▶ MATERIALS PROVIDED

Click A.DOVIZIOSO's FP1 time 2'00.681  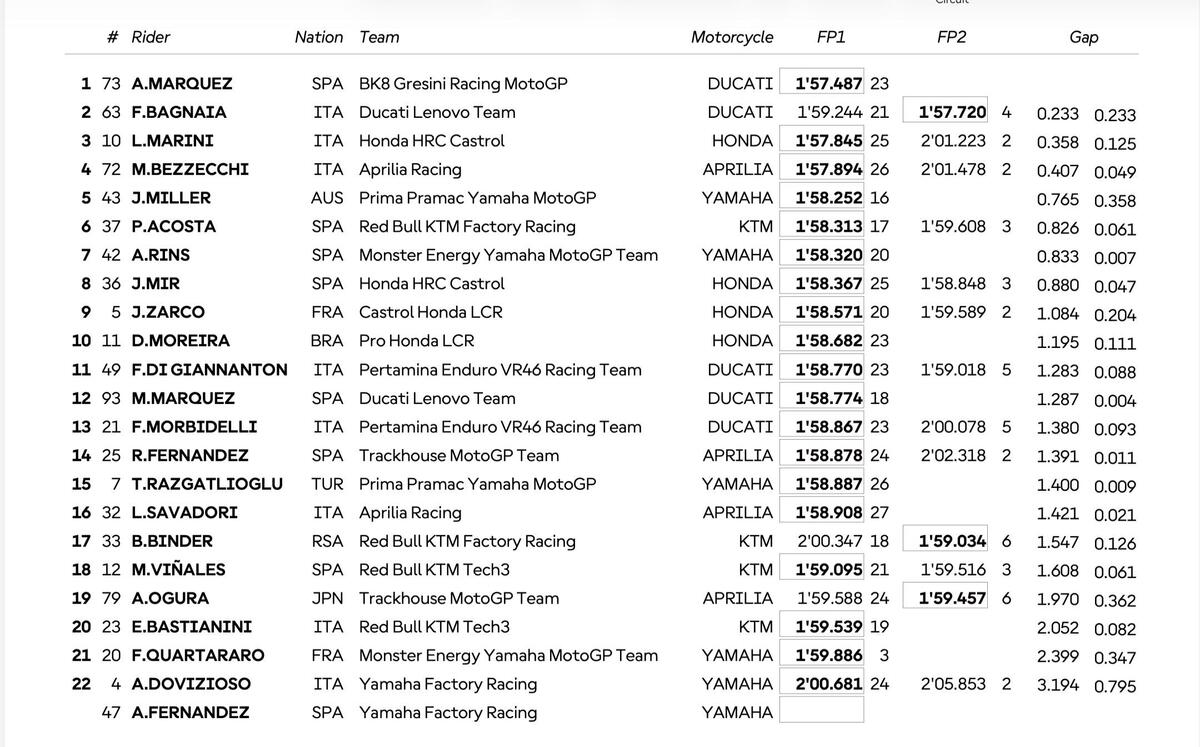(x=828, y=684)
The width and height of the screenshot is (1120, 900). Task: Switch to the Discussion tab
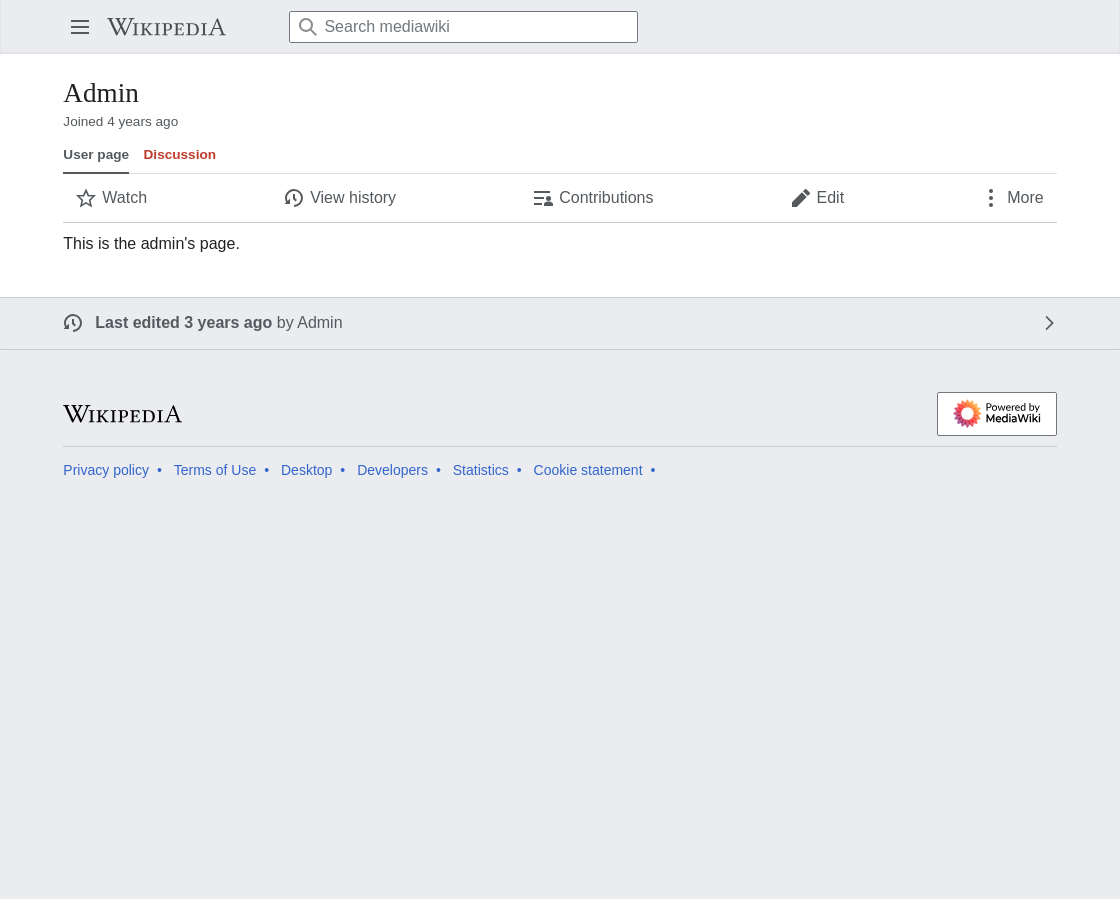[x=179, y=154]
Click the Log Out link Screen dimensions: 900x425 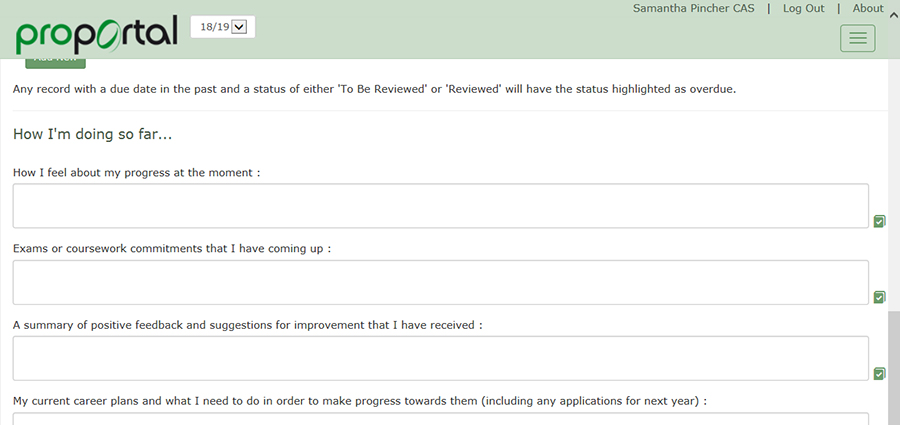[x=803, y=8]
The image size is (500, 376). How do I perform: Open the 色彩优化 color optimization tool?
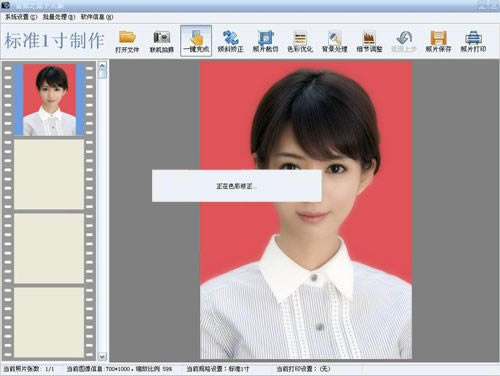[x=300, y=41]
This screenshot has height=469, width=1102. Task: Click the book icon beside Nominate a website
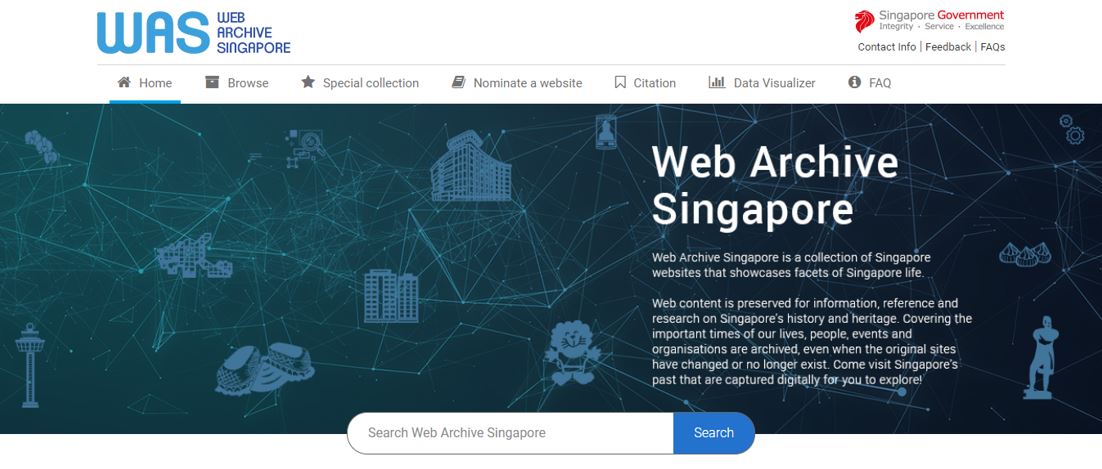click(458, 82)
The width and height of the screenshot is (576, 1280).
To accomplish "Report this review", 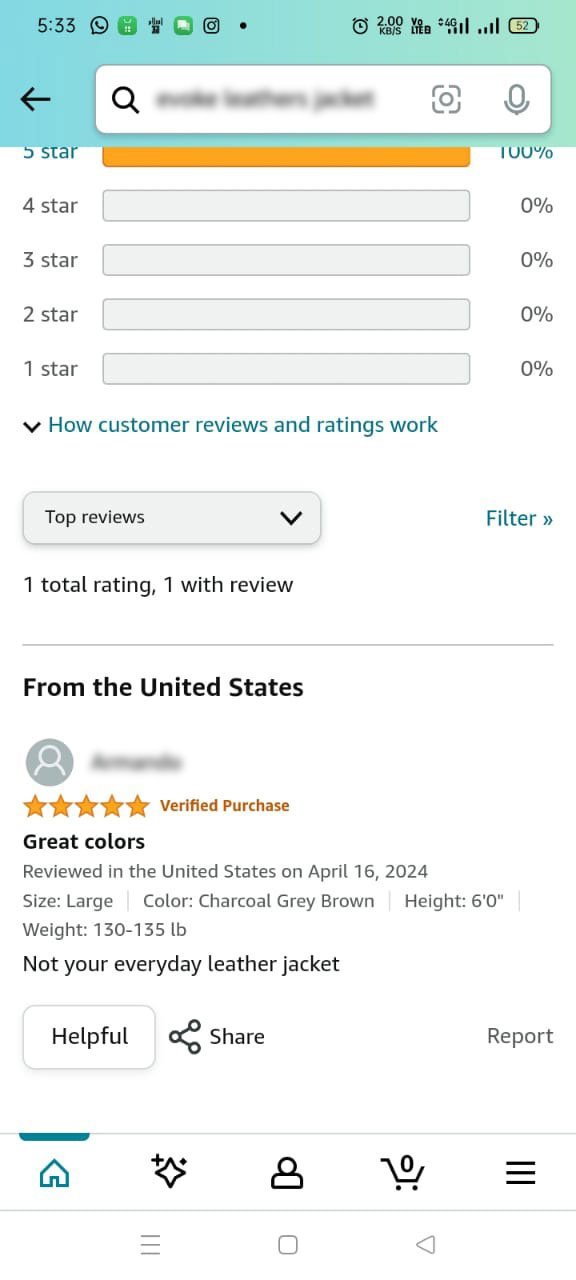I will [x=520, y=1036].
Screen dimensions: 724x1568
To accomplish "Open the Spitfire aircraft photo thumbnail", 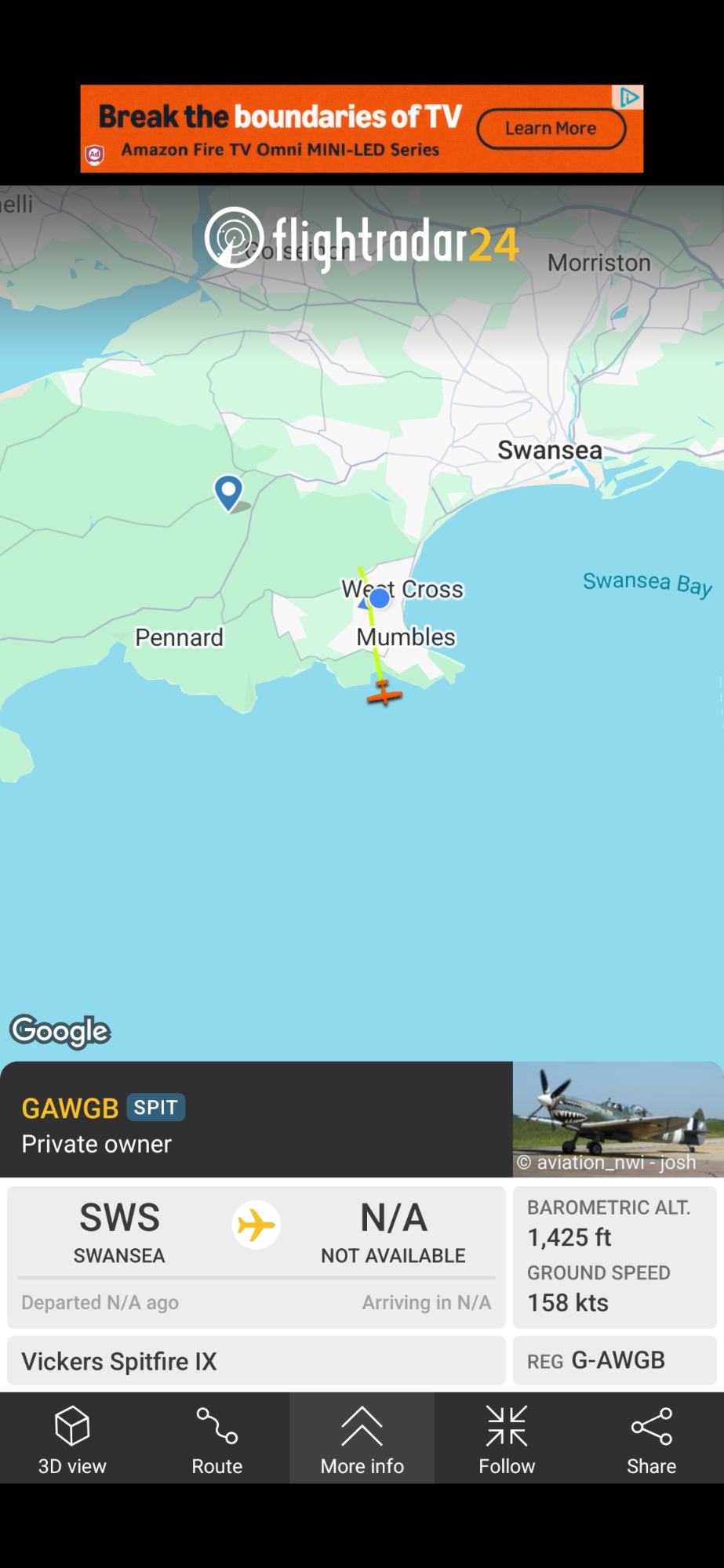I will pyautogui.click(x=618, y=1120).
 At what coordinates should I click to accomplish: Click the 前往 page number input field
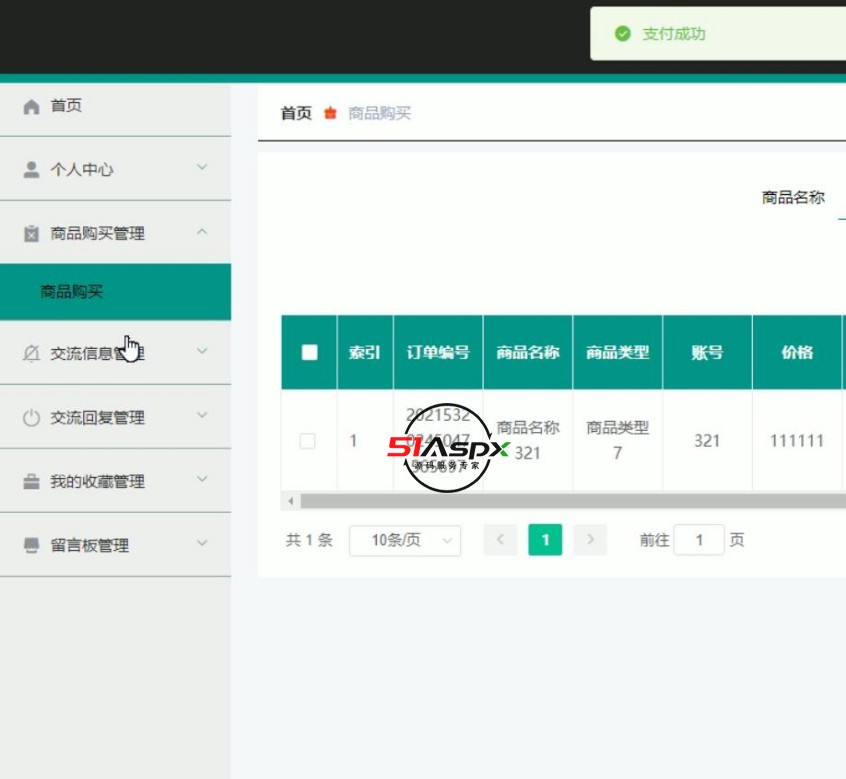point(700,539)
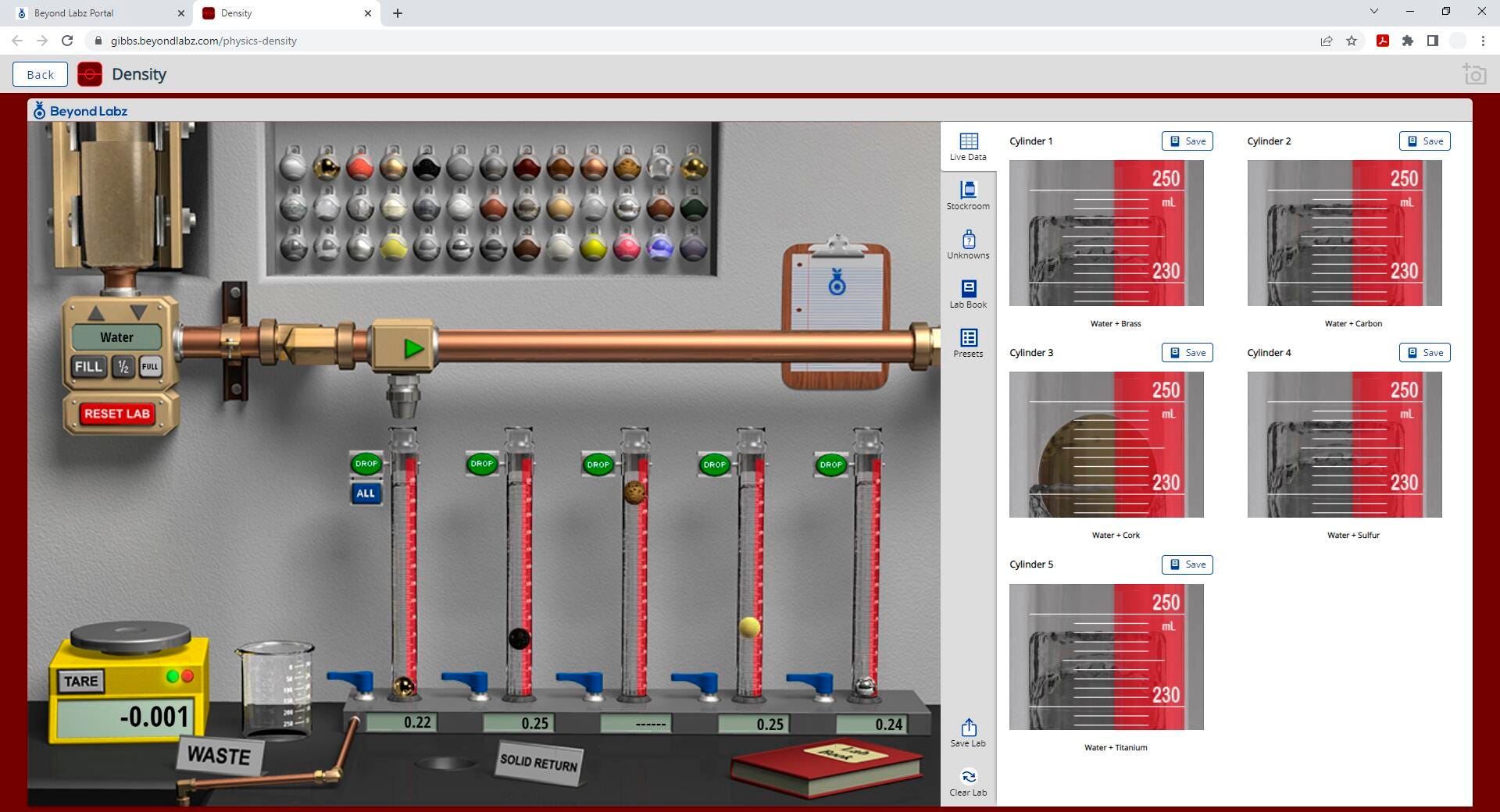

▶ EXERCISE AIM
If a picture sits between the line containing "The image size" and the line containing "The width and height of the screenshot is (576, 1280).", leave it out, and return the lines of that range above exactly, both ends included.

▶ EXERCISE ANSWER
The image size is (500, 376). How do I perform: Open the 色彩优化 color optimization tool?
[x=300, y=41]
This screenshot has height=469, width=1102. Task: Click the book icon beside Nominate a website
click(458, 82)
The width and height of the screenshot is (576, 1280).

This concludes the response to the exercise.